2016 has been the first calendar year for which the Classical Association in Northern Ireland presented a full programme, as well as being involved in other events with various academic and community partners. Here is a brief look at all the goings-on involving CANI throughout the past year.
On 19th March, CANI members Dr Martijn Icks and Dr John Curran led a group of QUB History and Archaeology postgraduates in a joint trip with Radboud University Nijmegen to Ravenna, site of some of the most famous Christian churches of late antiquity. The success of this joint venture may be best seen in the plans for a repeat trip in 2017.
CANI’s first event of 2016 came on 30th March with ‘Re-voicing Classics: An Evening of Poetry,’ which saw a panel of some of Northern Ireland’s leading poets convened by Dr Erin Halliday. Ross Thompson, Manuela Moser, Stephen Sexton and Dr Halliday herself presented selections of classically-inspired works of their own and others. Through them, the likes of Ovid, Sappho and the Classical tradition were brought to the halls of QUB once more.
CANI were also proud to collaborate with the Open University for a dual event on 15-16th April, where two prominent scholars of Greek Tragedy and Epic, Dr Laura Swift and Dr William Allan, presented papers on ‘Sophocles, Heaney and the Manipulation of Myth’ and ‘The Homeric Hero’ respectively. Demonstrating the commitment of both the OU and CANI to promoting the Classics amongst schools and the public as a whole, these talks were presented as consecutive days first on 15th April to a gathering of pupils of from various Belfast schools at QUB and then the following day to a public gathering at Stranmillis College.
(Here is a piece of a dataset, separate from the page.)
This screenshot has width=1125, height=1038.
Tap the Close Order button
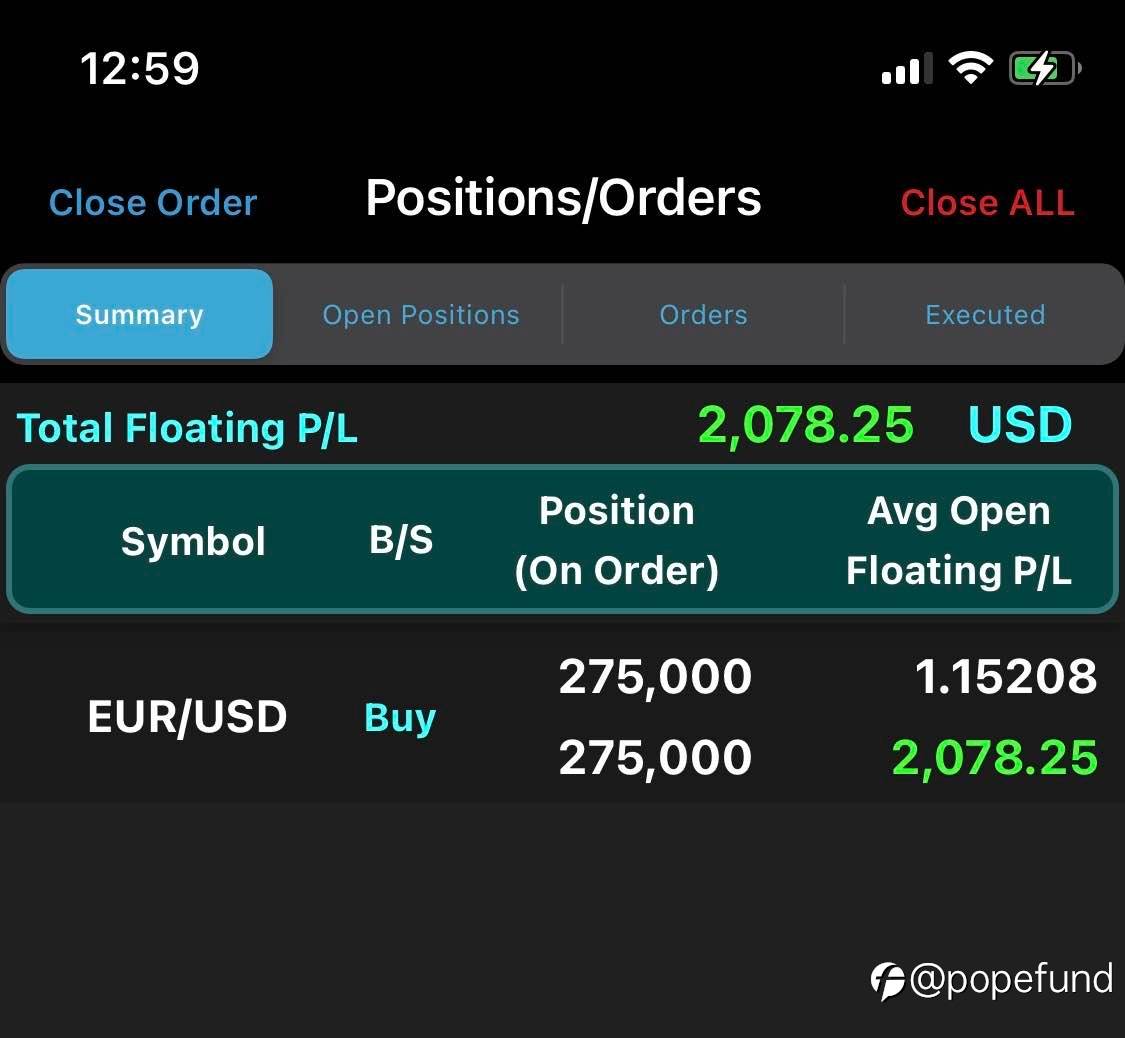(153, 203)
A slight change of pace was introduced for CANI’s Film Night on 18th May with a presentation of Ridley Scott’s Gladiator in the Black Box, Belfast. It may not be the most historically accurate representation of second century Rome but as Dr Martijn Icks asked in his short introduction, does that really matter? It is meant as entertainment and went a long way to rejuvenating the historical epic as a mainstream genre in film and bolstering interest in the Classics.
The final event of CANI’s 2015/16 programme came on 9th June, where in the Old Staff Common Room of QUB, Dr John Curran stepped forward to read from a prepared statement on ‘Was Judaea Rome’s Northern Ireland?’ Choosing the language of familiarity rather than similarity, Dr Curran demonstrated how these two ‘provinces’ and their political and social circumstances caused ‘Troubles’ for the Romans and the British.
The first Belfast Summer School in Classics took place from Monday 4th until Friday 8th July 2016 and offered classes in Beginners and Intermediate Classical Greek. These classes were extremely well-received and have already been expanded to include Latin for 2017. However, they were not just limited to language classes as Dr Kerry Phelan (Maynooth) spoke about the politician and logographer Demosthenes and Stephen McCarthy (Maynooth) directed a discussion on Sappho’s poetry.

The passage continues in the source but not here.